La carne del tótem en las oficinas del pensamiento. Carnes bravías como bravía es la fiesta. El toro de lidia, la dehesa y la libertad… una religión de valientes. El toro es andariego y sus carnes son magras y duras. Las carnes del bravo, del toro bravo, se asemejan, en alguna medida, a las carnes de caza. Como los cérvidos, los toros desarrollan músculos poco grasos. Son titanes de fuerza nacidos para el combate. Y es precisamente el esfuerzo del combate el que da lugar a eso que llaman carnes fatigadas. Falta de oxígeno, exceso de anhídrido carbónico, presencia de ácido láctico… que dicen los que han estudiado; no me hagan mucho caso.
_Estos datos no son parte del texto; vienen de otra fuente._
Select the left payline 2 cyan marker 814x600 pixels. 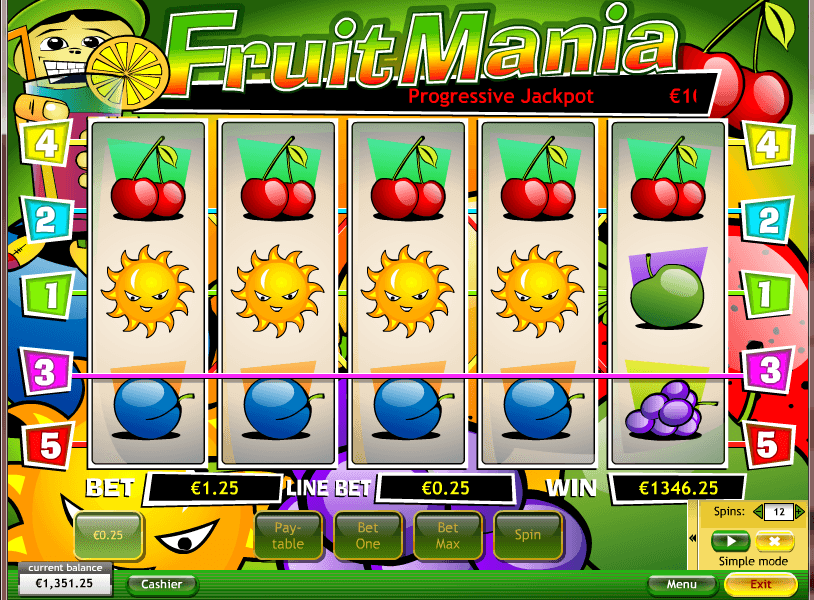(x=46, y=219)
Lo cierto es que la carne del tótem, como la carne de caza, pide mimo en su maduración. Carnes rojas; oscuras como la muerte, sápidas como el miedo.

Frascuelo o Lagartijo. Joselito o Belmonte. Guiso o plancha. Esa es la cuestión. De entre las carnes del toro, dadas las circunstancias de su vida y de su muerte, siempre se han preferido las más gelatinosas: el rabo, por supuesto, pero también el morcillo, el jarrete, la carrillera o la aguja..., lo que viene a ser a la cocina el toreo al natural, o sea, la olla. Otras como los solomillos, los lomos, la babilla o la contra… se destinan a la plancha, o, si lo prefieren, a la mano derecha.

"La forma tradicional de consumir la carne del toro de lidia ha sido, desde tiempos remotos, la caldereta"

Luego va quedando la casquería: los callos, los morros, la lengua, y, por supuesto, las criadillas. De un atracón de criadillas de toro, tomadas a mayor gloria de Germana de Foix, dicen que murió Fernando el Católico a su paso por Madrigalejo. Si non é vero, é ben trovato… Una vez más, de vuelta al toro como encarnación de la vida, la muerte y el vigor genésico. Anécdota que me trae otra a la cabeza; se la leí a Néstor Luján, atribuida, según el sabio gastrónomo catalán, a la maledicencia. Al decir de los tales maledicentes el General Miguel Primo de Rivera, entonces Capitán General de Cataluña, solía comerse, a la finalización de cada corrida, en su mismo palco de cualesquiera de las plazas barcelonesas, las criadillas de los toros lidiados. Supongo que planchadas…, aunque toda esta casquería, tras largas cocciones, y bien condimentada, resulta ser un bocado tan sabroso como tierno.

Porque lo cierto y verdad es que la forma tradicional de consumir la carne del toro de lidia ha sido, desde tiempos remotos, la caldereta. De hecho, se cuenta que uno de los primeros toreros de los que se tiene noticia fue un tal ‘Filigranas’, que allá por el siglo XVIII alcanzó tanta fama preparando las carnes de los toros que él mimo toreaba que pasó a ser anunciado como ‘El Calderetero’. Calderetas, calderos, ollas y peroles…, guisos tradicionales de esos que piden mano lenta y temple, mucho temple.

Esta historia viene de antiguo. Las carnes de toro ya aparecían, allá por el siglo I, en ‘De Re Coquinaria’, el recetario de Marco Gavio Apicio, el gastrónomo por excelencia. Y es que el recetario de la carne de toro no se agota en el rabo de toro. El mismo rabo se prepara hoy de mil y una maneras: arroz cordobés de rabo de toro, raviolis, lasañas y canelones rellenos de rabo de toro, croquetas de rabo de toro, flamenquines de rabo de toro, hamburguesas de rabo de toro, pimientos rellenos de rabo de toro, tortillas de rabo de toro, sopas de rabo de toro… Sopas, por cierto, parientes de los famosos sancochos venezolanos y de las sopas de rabo de buey enlatadas por Campbell (que haría icónicas Andy Warhol) y de las sopas oxtail del más clásico recetario internacional… Mil y una maneras de comulgar toro bravo. Para algunos, carnes de segunda, para todos, platos de primera.